Fullscreen is just the latest YouTube multichannel network to attract big money from big media companies looking to participate in the massive growth of MCNs, which draw billions of streams worldwide to the thousands of low-cost channels they manage on YouTube. Time Warner led a $36 million round in Maker Studios late last year, followed by Bertlesmann’s $6.5 million funding in StyleHaul. Chernin has been a particularly active player in the MCN space, snapping up stakes in multiple international-centric firms including Base79 and MiTu.

More recently, Discovery Communications absorbed DeFranco Creative via its Revision3 unit and DreamWorks Animation grabbed AwesomenessTV, which recently began expanding its own base of YouTube channels.

SEE ALSO: Media Bigs Flock to YouTube Power Players

Comcast-owned NBC Entertainment was the first network to use Fullscreen to manage its presence on YouTube, said Sam Landman, principal at Comcast Ventures.

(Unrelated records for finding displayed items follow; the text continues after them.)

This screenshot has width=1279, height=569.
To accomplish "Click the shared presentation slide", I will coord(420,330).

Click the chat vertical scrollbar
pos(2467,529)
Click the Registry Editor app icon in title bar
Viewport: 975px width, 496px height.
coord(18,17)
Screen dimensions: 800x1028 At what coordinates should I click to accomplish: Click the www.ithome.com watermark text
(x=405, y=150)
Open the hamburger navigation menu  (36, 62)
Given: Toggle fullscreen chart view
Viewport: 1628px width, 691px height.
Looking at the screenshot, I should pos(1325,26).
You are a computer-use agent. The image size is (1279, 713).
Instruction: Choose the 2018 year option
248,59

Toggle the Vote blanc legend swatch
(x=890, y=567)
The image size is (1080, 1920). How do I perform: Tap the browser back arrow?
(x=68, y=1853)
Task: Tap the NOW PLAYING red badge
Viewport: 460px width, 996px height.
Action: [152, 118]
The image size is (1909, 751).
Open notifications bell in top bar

“As the video ecosystem evolves rapidly, Fullscreen is fusing technology and services to simplify operations and maximize opportunity for brand marketers and creators,” Landman said in a statement. “The company has done an incredible job raising the profile of top talent and brands, bringing their content to the forefront.”

For WPP, “Fullscreen’s model offers unique solutions for both brands and talent, and incredible opportunities for collaboration on both sides,” Mark Read, CEO of WPP Digital, said in a statement. “Our partnership with Fullscreen will give our agencies and clients new expertise, insights, technology and access to help connect with consumers on the world’s largest video platform.”

While Fullscreen is known as a network of YouTube creators, “you’ll see the evolution of us to Fullscreen as a studio,” Strompolos said. “We now can have a vested interest in certain (intellectual property) and fulfill our mission of becoming a global media company.”

Only a handful of companies have grown up with YouTube creators and understand how to make money on it, Strompolos continued.

“We think there’s a real opportunity to incubate and program some of the iconic media brands for millennials,” he said, referring to the 13-25 demo that gravitates to YouTube. “What is the Comedy Central for millennials? I don’t think that’s defined yet.”

Fullscreen, based in Culver City, Calif., generates 2.5 billion monthly video views from 10,000-plus channels and reaches more than 150 million subscribers. Strompolos founded the startup in January 2011. Fullscreen has about 160 employees.

Company’s client roster includes NBCUniversal and Ryan Seacrest Prods., as well as talent including dubstep violinist Lindsey Stirling and filmmaker Devin Super Tramp.